Publicado no Jornal Correio Braziliense no dia 25/09/2022
Este artigo tem um significado simbólico, pois se trata do meu artigo de número 200 para diversos jornais para os quais contribuí desde o ano de 2010. O título é provocativo, já que no embate político local, apoiadores de uma das candidaturas postas argumentam que caso a outra candidatura seja vitoriosa nas eleições do próximo dia 02, o Brasil tenderá a replicar o fracasso econômico da Argentina. Escrevo este artigo da Cidade de Córdoba, na Argentina, onde passei a semana participando de um seminário acadêmico, a 55ª Jornada Internazionale de Finanzas Públicas, um evento anual que a mais de meio século contribui para a fronteira do conhecimento na área das finanças públicas. Participo ininterruptamente deste encontro desde sua 49ª edição, em 2016.
O argumento utilizado na eleição deste ano, associa o fracasso econômico argentino à governos de esquerda. O diagnóstico, evidentemente, está equivocado. Participando do encontro e conversando com os amigos argentinos, pude identificar claramente que a raíz dos seus problemas econômicos é a captura do Estado por elites políticas. Há uma vasta literatura que disserta sobre a qualidade institucional e os incentivos por ela criados, que levam os países à prosperidade ou ao fracasso. Portanto, governos de esquerda ou direita podem performar bem diante de instituições de boa qualidade.
O livro Why the Nations Fail? (Por que as Nações Fracassam?) de Daron Acemoglu e James Robinson corrobora com o meu argumento. Os autores dissertam sobre modelos institucionais que podem ser: i) inclusivos; ou ii) extrativistas. No primeiro caso, as instituições garantem aos cidadãos colherem os frutos de seus próprios trabalhos, há incentivos à competição e à inovação que geram crescimento econômico. Já no caso de instituições extrativistas, o fruto do trabalho alheio é capturado pelo Estado que é dirigido por elites (políticas, produtivas, financeiras, burocráticas e sindicais).
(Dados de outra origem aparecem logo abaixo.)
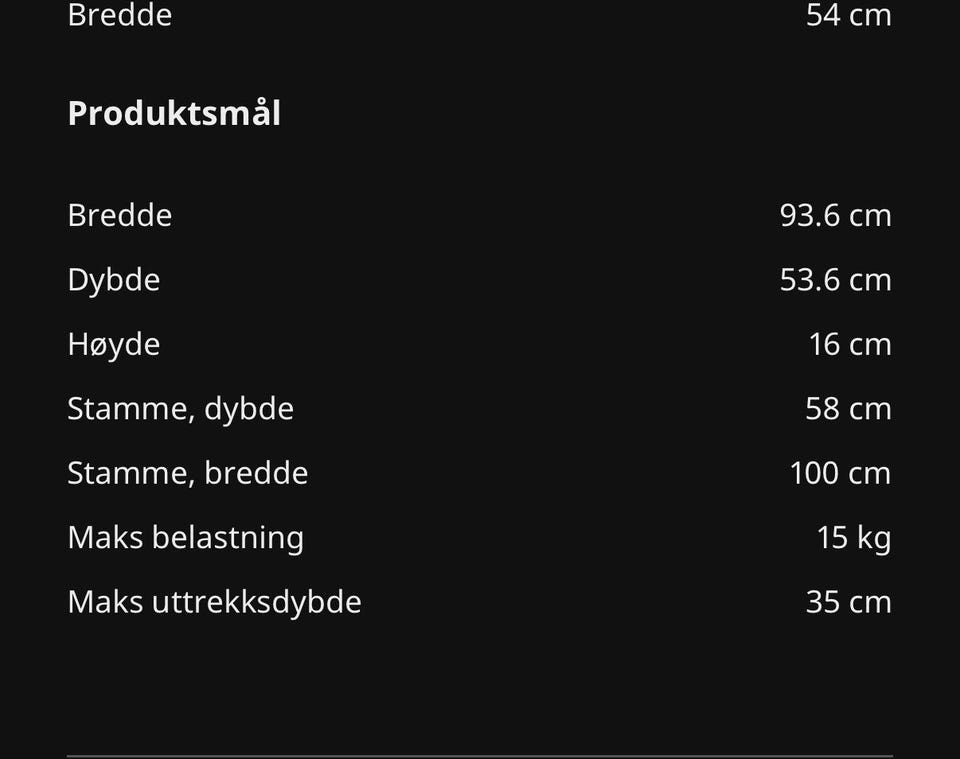Select the 35 cm pull-out value
Screen dimensions: 960x759
tap(848, 602)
Esse segundo caso parece se adequar mais ao exemplo Argentino, que flagrantemente vem empobrecendo diante de crises sistêmicas e de uma inflação crônica. O país vive desequilíbrios fiscais crônicos, que estão associados, por sua vez, com a concentração de poderes nas mãos de seus governos (federal; provinciais e locais). A elevada concentração demográfica na província e na Cidade Autônoma de Buenos Aires, torna o modelo político argentino rígido. Em 2003, Néstor Kirchner ascendeu ao poder no país, sendo sucedido, em 2007, por sua esposa Cristina Kirchner que exerceu o poder até 2015. Após um mandato de Maurício Macri entre 2016 e 2019, Cristina Kirchner retorna ao governo exercendo a função de vice-presidente.
Em outras palavras, há um problema de alternância de poder na Argentina, que está relacionado com vários fatores: i) demográficos, tornar-se presidente na Argentina requer vencer as eleições na província de Buenos Aires, que concentra aproximadamente 36% do eleitorado do país. No que se refere ao parlamento, Buenos Aires mostra novamente sua importância, a província possui 70 deputados na Câmara Federal, enquanto a Cidade Autônoma de Buenos Aires possui 25 deputados, de um total de 257 cadeiras. Ou seja, mais de 36% da Câmara Federal argentina é composta por parlamentares de uma única região.
Este excesso de poder político dá ao presidente e à sua base de apoio no Congresso e nas elites, a capacidade de mudar regras discricionariamente, de acordo com suas conveniências. Recentemente, se discute no país a mudança do número de juízes em tribunais superiores, obviamente, isso não está sendo pensado com o nobre intuito de aprimorar o sistema judicial do país, mas sim de submetê-lo.
O Brasil não vai se tornar uma Argentina caso um governo de esquerda saia eleito do próximo dia 2 de outubro. Nossa distribuição populacional no território, contrastada com uma representação política na Câmara e no Senado é capaz de produzir freios ao poder eleito. Freios estes que funcionaram relativamente bem, ajudados por um Supremo Tribunal Federal independente, a impedir parte dos retrocessos tentados pelo governo atual. Durante a pandemia, prefeitos e governadores tiveram autonomia para adotar suas políticas de saúde, ainda que o governo federal as sabotasse.
Isso não significa que o Brasil, como qualquer outro país, esteja imune à decadência política. Vigilância quanto ao modelo institucional vigente, reforçar as amarras sobre o poder e reformas que favoreçam à competição e à inovação, devem ser pensadas.